Hello! Yes, this name is “borrowed” from Sebastian Lague’s Coding Adventures.

In this series of dev logs in the form of blog posts I’ll explore how to create a toy LLM. By the end I expect to have a somewhat functional LLM with the following:

  • Being able to complete sentences in a coherent way (at the very least).
  • Chatting and being able to respond coherently with provided context.
  • Be able to deploy somewhere and share with other people (both code and weights).

I’ll explain how I’m gonna achieve each point and what they even mean, but I expect you to understand some of what is being said. I should also say that this is more of a devlog style than a tutorial.

Being able to complete sentences is the starting point if you wanna make something like this. This is what people call a base model: a model that’s trained on a significant amount of data to learn patterns and relations between the words of a language and be able to complete sentences in a way that makes at least some sense to a human.

Making it able to chat is another big undertaking: it’s not as computationally involved as training the base model but we also need to procure a lot of high quality data. In this part we basically teach the model to output text in a very specific way by using a few special tokens and other techniques.

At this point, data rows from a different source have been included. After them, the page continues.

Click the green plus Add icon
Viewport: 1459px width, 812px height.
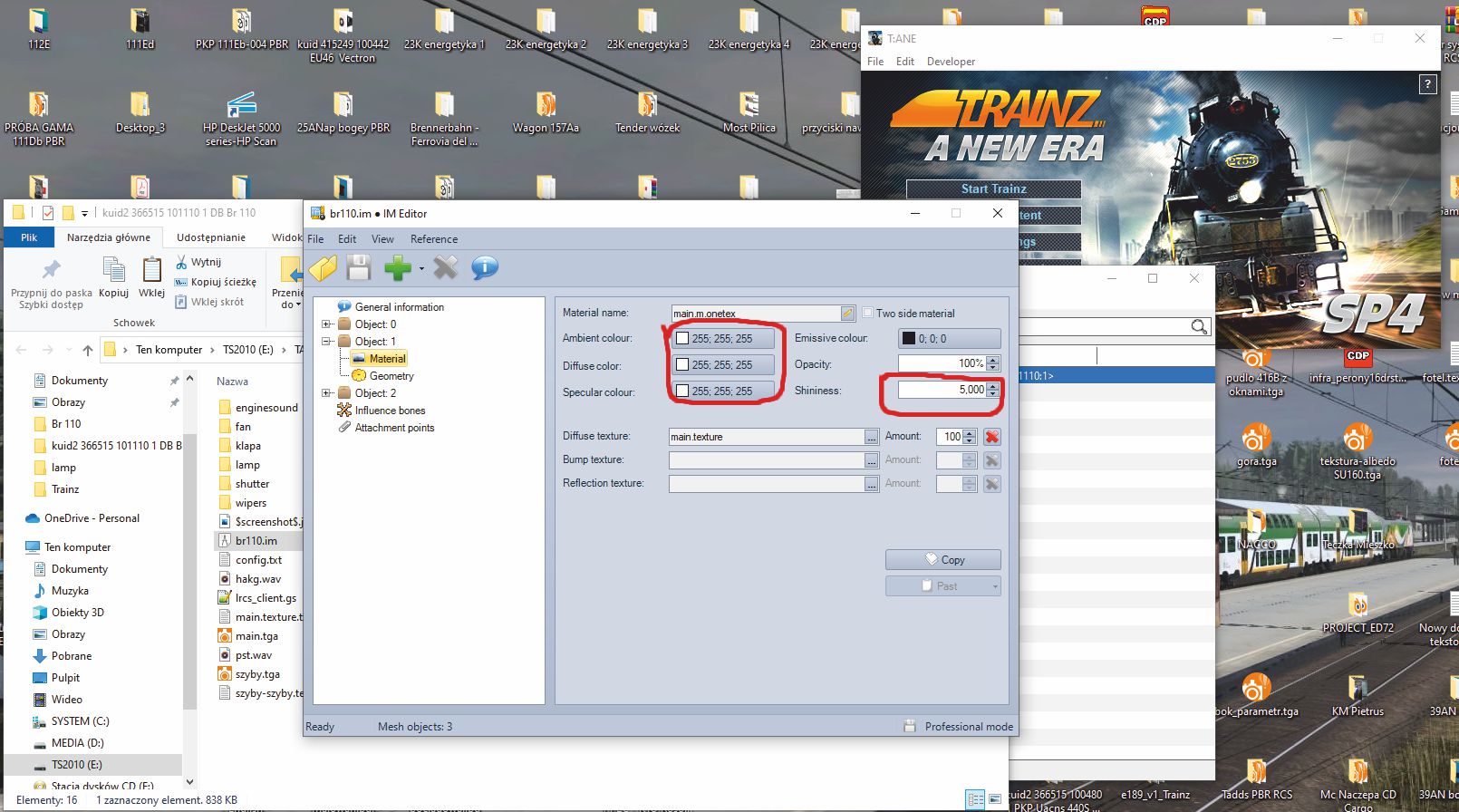[x=396, y=268]
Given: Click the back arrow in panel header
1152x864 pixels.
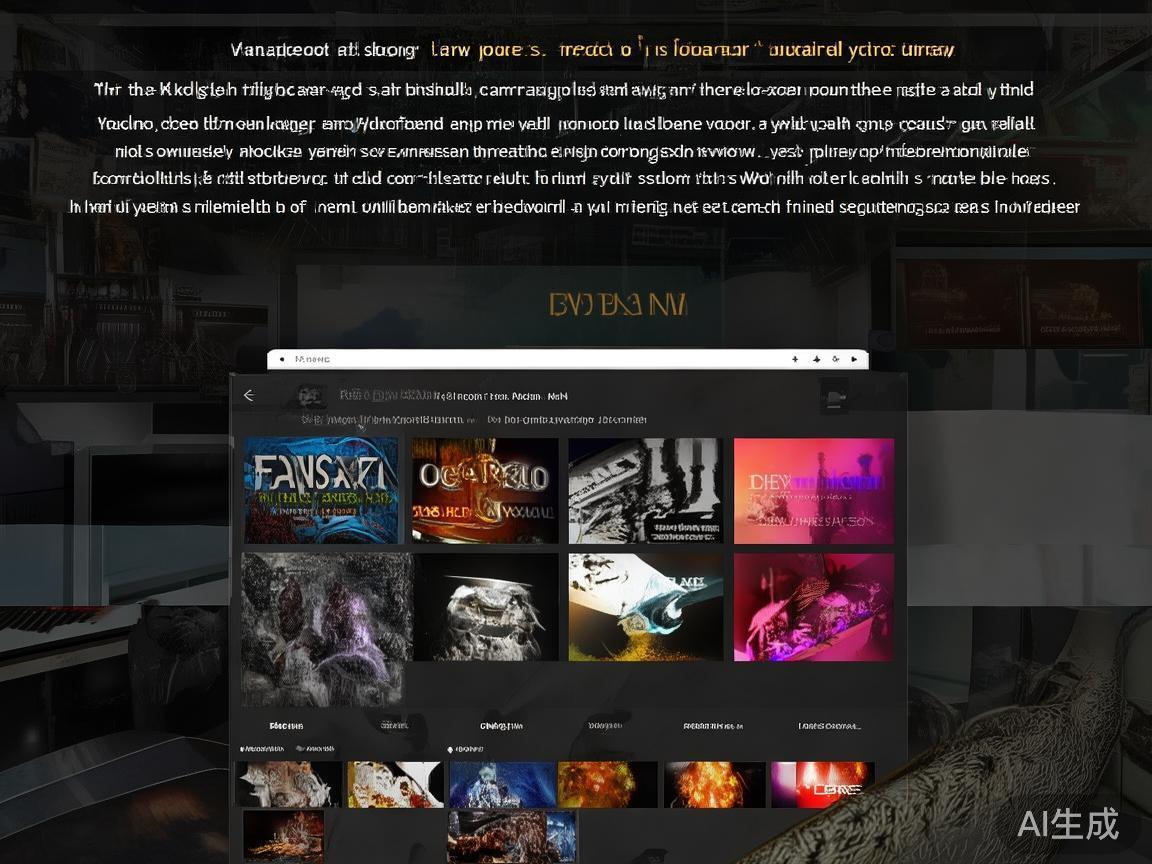Looking at the screenshot, I should 249,396.
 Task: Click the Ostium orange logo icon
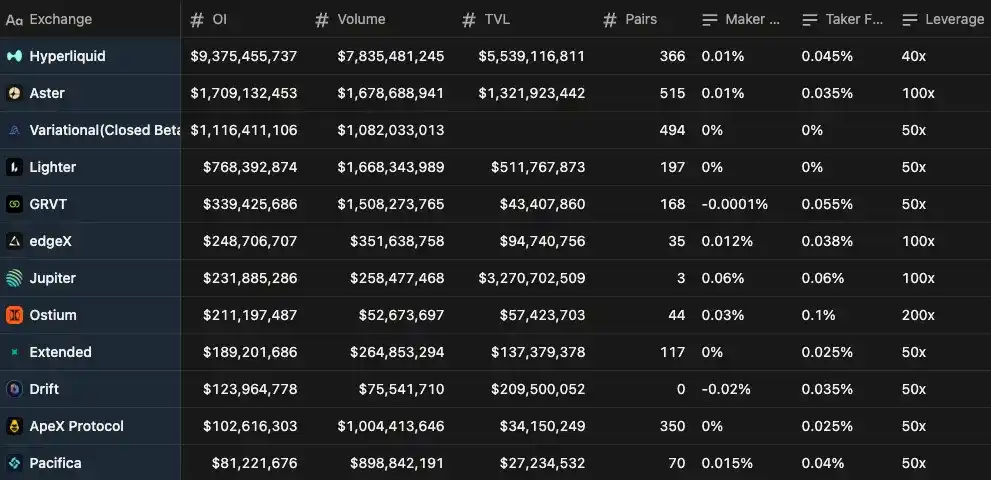click(14, 315)
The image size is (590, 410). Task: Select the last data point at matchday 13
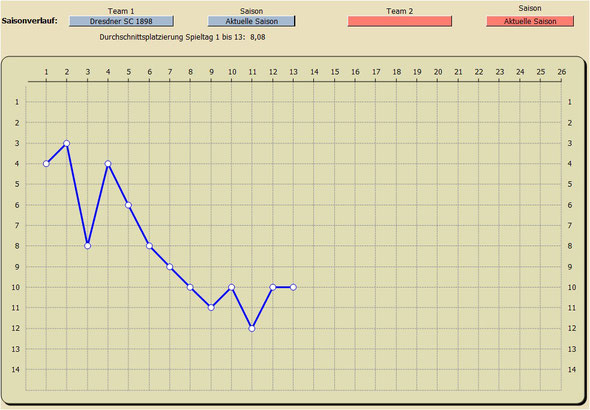(x=293, y=287)
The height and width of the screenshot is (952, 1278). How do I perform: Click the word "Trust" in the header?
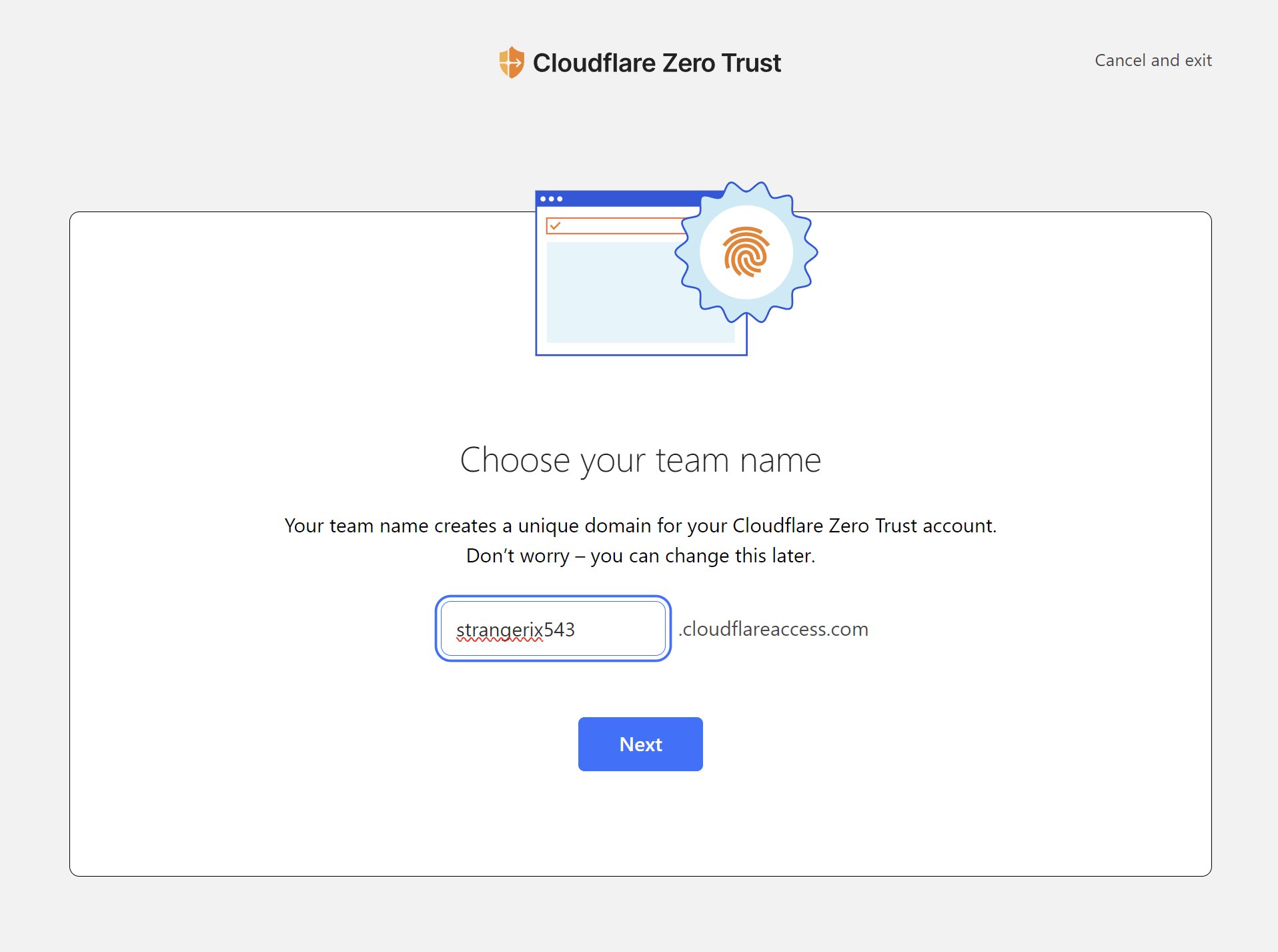751,63
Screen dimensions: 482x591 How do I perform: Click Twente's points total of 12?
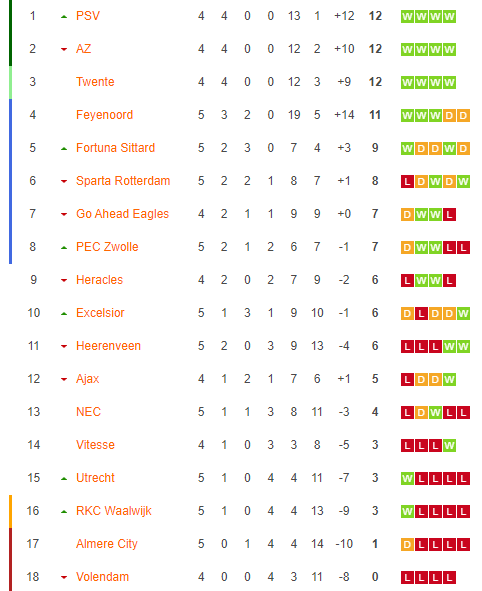375,82
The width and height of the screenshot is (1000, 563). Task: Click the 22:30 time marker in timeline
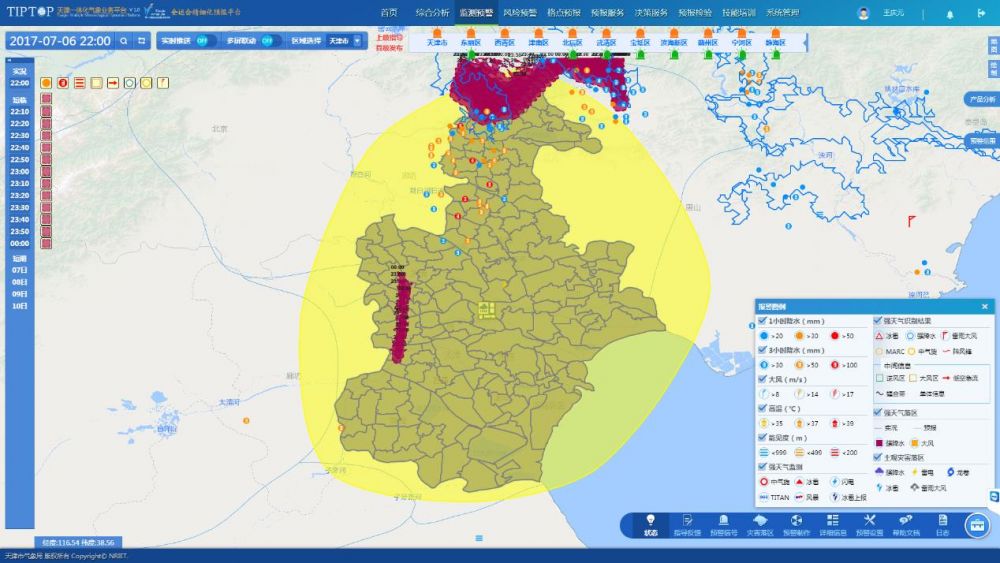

Also, being able to respond coherently with provided context: by that I mean being able to fetch documents from somewhere and inject them in some sort of prompt. This way, even though the chatbot is presented with a question it doesn’t know anything about (likely), it will be able to respond in a somewhat competent way.

The last point refers exactly to what it sounds like. Making the model code open source and allowing people to download the weights.

Ambitious? Maybe, but I think it will be a fun learning experience. I also have nothing better to do with my free time (lol).